第1章 Stage…
「ただいま…」
楽屋に入った俺は、写真に向かって声をかけると、すぐさまシャワールームに駆け込んだ。
脱ぐ物はなんてないから、楽なもんだ。
ぬる目のシャワーを頭から浴び、顔に施したメイクと、身体に塗ったクリームを洗い落として行く。
流れ落ちて行くメイクと一緒に、ステージで声援を一身に受けていた俺が消えて行くこの瞬間が、俺は好きじゃない。
出来ることなら、ずっと踊っていたい。
何も考えることなく、一心不乱に舞っていたい。
叶わない事だけど…
全身に纏わせた泡を流し、シャワーコックを捻ると、俺は身体に着いた滴をタオルで拭い、軽く火照った身体に私服を着込んだ。
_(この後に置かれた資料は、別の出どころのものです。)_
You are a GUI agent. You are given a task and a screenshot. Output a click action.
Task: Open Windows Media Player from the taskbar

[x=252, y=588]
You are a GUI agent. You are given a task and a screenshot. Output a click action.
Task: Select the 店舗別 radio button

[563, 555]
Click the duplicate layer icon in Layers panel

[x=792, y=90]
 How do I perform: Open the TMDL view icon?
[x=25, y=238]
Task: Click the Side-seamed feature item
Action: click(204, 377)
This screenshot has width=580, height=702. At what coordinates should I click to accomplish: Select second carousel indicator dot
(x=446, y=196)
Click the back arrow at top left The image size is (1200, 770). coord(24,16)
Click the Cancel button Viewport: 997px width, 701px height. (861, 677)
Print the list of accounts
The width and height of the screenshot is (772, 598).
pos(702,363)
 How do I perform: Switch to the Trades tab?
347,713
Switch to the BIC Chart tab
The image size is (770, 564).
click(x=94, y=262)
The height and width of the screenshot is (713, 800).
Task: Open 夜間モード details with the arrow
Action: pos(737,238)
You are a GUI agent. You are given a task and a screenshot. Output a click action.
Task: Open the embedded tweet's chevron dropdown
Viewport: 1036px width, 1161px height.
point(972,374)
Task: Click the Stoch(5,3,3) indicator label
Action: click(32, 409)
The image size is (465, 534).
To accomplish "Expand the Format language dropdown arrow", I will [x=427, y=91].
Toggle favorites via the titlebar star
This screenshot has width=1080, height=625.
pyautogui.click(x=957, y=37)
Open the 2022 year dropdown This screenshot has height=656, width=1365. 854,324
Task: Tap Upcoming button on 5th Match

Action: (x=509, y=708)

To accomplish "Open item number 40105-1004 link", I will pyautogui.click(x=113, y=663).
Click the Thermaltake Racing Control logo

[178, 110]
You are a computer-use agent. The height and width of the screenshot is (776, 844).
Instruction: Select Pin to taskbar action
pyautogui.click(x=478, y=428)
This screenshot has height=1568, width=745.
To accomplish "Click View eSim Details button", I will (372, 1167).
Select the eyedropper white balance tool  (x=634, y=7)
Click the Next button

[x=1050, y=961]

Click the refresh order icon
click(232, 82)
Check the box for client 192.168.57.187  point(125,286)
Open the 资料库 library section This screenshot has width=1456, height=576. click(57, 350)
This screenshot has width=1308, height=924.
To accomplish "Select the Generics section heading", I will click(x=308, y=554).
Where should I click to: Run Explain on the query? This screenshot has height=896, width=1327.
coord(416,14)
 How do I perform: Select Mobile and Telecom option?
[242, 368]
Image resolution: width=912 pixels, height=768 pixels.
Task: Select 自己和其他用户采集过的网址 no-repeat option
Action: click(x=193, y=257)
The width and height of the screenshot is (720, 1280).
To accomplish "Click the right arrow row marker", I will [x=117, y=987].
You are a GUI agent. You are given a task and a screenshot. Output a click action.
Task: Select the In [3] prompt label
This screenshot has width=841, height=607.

荷物なんてないから、スマホだけをジーンズのポケットに捩じ込み、鏡に向かった。
実際には、鏡ではなく、鏡の前に立てられた写真立てに、だけど…
「じゃあな…、また明日来るから…」
写真の中の笑顔を指でなぞり、写真立てをパタンと伏せた。
後ろ髪を引かれる思いで楽屋を出ると、階段下からステージを終えたダンサーが息を切らして昇って来る。
「お疲れ…」
「あ、お疲れ様でした」
擦れ違いざまに言葉を交わして俺は階段を下りた。
「寄り道しないで真っ直ぐ帰れよ?」
翔が俺の肩を叩く。
「分かってるよ…」
ガキじゃあるまいし、口煩いったらないぜ…
俺は翔を振り返ることなく、劇場の奥にある裏口へと向かった。